Notas sobre el cuento: su longitud

Hace poco, en una lectura de cuentos y su posterior conversación sobre el genero, volvió a surgir que una definición del cuento es el tamaño. Es decir, que según la cantidad de palabras un cuento es un cuento y una novela es una novela. Engañosa definición.

Por supuesto que el primero que habla de esto es uno de los fundadores del cuento moderno, don Edgar Allan Poe, quien decía que, entre otras cosas, un cuento debe poder leerse en una sola sentada. Pero también señalaba que el cuento busca producir un efecto único y que en función de ese efecto único todo lo demás estaba a su servicio.

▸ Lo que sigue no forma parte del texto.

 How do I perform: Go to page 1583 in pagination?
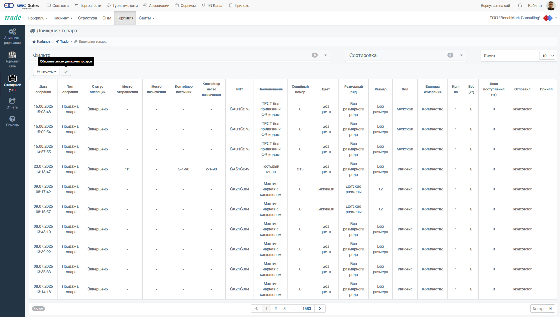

A mi que me gusta ir, como dicen en España, por la libre, opino que la longitud es un tema subsidiario para juzgar que un artefacto narrativo sea un cuento. Por eso no creo que un cuento largo pase a ser automáticamente una nouvelle o novela corta (sobre lo cual me extenderé en otra entrada), o que un cuento muy corto, por el hecho de ser breve, pase a ser un microrrelato; subgénero cuya existencia en tolda aparte tampoco reconozco por las mismas razones que estoy exponiendo.

Cuento es contar, y contar una sola historia que produzca una sola impresión en el lector sin importar la cantidad de páginas o renglones que esta tarea requiera. El efecto de una sola impresión lo consigue el buen cuento que utiliza la menor cantidad de elementos para referir la historia contenida en el cuento. Eso que Ruyard Kipling, en su autobiografía Algo sobre mí mismo, llamó la teoría del Iceberg (que Hemingway citó en la entrevista de la Paris Review, apropiándose de la idea) y que Ricardo Piglia explora en su teoría de la historia oculta en el cuento.

Pero sobre este tema también me extenderé en otra entrada,

Hay cuentos muy largos, como El perseguidor de Cortázar que siguen siendo cuentos a pesar de tener algo así como sesenta cuartillas mecanografiadas. Y hay novelas que no dejan de ser novelas por el hecho de ser cortas, como Bonsai de Alejandro Zambra, que en cuartillas mecanografiadas no debe llegar a cuarenta. Dos pruebas sencillas de que en el cuento la longitud no importa, sino contar una historia autosuficiente en la que el personaje está perfectamente imbricado con el argumento y el argumento, de alguna forma, explica al personaje; cuya vida, más allá del cuento, carece de interés para el lector.

Sin embargo el cuento bien logrado es el que deja palpitando en la mente del lector ese universo cerrado que se expande cada vez más a medida que la lectura va quedando atrás. Y en ese aspecto, la longitud del cuento simplemente es la que obliguen los hechos, los personajes y escenarios organizados por el autor para que este efecto suceda.